Lacan écrit donc, durant l’été 68, un résumé de son séminaire.
La lecture de ce texte n’est pas évidente pour quiconque n’est pas familier avec la rédaction lacanienne, et personnellement, je crois que c’est l’une des raisons pour lesquelles, l’année suivante, Lacan dut quitter l’École Normale Supérieure pour s’installer à la Faculté de Droit.
Lacan aurait pu écrire dans un autre style.
Durant cette même période universitaire, il le fit à deux autres reprises, de manière presque pédagogique. La première est la “Proposition d’octobre 1967”, dans laquelle il décrit le mécanisme qu’il propose, appelé “la Passe”, et la seconde, que nous appellerons “La conférence de fin d’année” (conférence avec une histoire très particulière, sur laquelle nous reviendrons si le temps nous le permet), où il transforme la réunion, censée être le dernier cours de l’année, en “Cérémonie”.
Cérémonie, tout comme le faisaient autrefois les fêtes des solstices ou des équinoxes depuis l’Antiquité, ou celles marquant le début ou la fin des moissons, ou encore les feux de la Saint-Jean et certaines processions païennes.
Une cérémonie qui interrompait le déroulement linéaire des jours et marquait qu’ici, quelque chose avait eu lieu, qu’un Événement s’était produit.
« Je ne suis pas un tricheur », dit-il dans la première phrase, « je ne vais pas donner un cours comme cela était annoncé ».
Et dans ce dernier cours, il se lamente de ce qu’il n’a pas pu dire, de ce qui reste en suspens les ¾ du matériel qu’il avait prévu, transformant ce Séminaire, par cette phrase même, en “un objet perdu” qui, dit-il, ne sera jamais totalement achevé.
Mais revenons à ce « compte rendu » mentionné, le troisième et dernier écrit de cette période.
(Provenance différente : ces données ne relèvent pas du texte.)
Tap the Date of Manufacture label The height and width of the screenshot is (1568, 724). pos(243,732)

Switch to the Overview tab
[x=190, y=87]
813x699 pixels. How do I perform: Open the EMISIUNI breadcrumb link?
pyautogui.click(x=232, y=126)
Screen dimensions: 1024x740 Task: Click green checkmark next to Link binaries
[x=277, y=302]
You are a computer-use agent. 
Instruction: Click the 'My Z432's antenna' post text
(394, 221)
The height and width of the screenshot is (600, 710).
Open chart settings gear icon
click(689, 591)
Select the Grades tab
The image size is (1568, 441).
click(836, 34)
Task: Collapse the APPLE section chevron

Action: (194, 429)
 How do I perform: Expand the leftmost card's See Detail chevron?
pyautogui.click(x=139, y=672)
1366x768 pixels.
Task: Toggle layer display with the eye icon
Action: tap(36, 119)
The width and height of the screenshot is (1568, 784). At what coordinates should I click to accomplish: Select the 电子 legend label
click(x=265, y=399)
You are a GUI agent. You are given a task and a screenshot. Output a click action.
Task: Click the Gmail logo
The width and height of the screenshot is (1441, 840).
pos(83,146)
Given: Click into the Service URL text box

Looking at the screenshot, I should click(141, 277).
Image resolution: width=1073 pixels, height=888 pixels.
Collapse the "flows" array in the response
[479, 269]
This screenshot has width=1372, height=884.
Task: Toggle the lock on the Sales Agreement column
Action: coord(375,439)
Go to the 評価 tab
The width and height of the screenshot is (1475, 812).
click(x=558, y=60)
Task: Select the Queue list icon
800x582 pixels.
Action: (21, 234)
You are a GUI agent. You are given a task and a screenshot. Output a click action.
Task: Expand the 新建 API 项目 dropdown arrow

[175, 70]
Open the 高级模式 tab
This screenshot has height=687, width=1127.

Pour conclure ma présentation, je vais tenter de vous en rapporter les points principaux, ou plutôt le point principal de ce document, qui commence par cette phrase :
« L’acte psychanalytique, ni vu ni connu hors de nous (les autres ne le connaissent pas, ils ne l’ont même jamais vu !), c’est-à-dire jamais identifié ni questionné, nous le supposons au moment précis où le psychanalysant devient psychanalyste. »
Celui qui est extérieur à la discipline, et qui lira : « au moment précis où le psychanalysant devient psychanalyste », devra être, à tout le moins, surpris. Et ce « compte rendu » ne fait alors que commencer.
Lacan insiste sur le fait que toute entrée en analyse contient déjà en germe – ou porte le germe – de ce phénomène, de cet acte que nous venons de décrire, et que cela met en jeu rien de moins que la transformation du sujet par le dire.
« Disons d’abord : l’acte (tout court) a lieu d’un dire, et dont il change le sujet. »
Avec cette phrase, qui clôt mon intervention d’aujourd’hui, Lacan est en train de dire, en si peu de mots – et au-delà de tout ce qu’il dit, ce qui n’est pas peu –, que ce passage n’est pas simplement une affaire administrative ou institutionnelle, mais qu’il implique une transformation subjective, une transformation physique de la personne qui parle, et que ce phénomène ne peut être vérifié que dans l’expérience analytique elle-même.
Je vous remercie infiniment de votre attention, et je cède la parole aux organisateurs.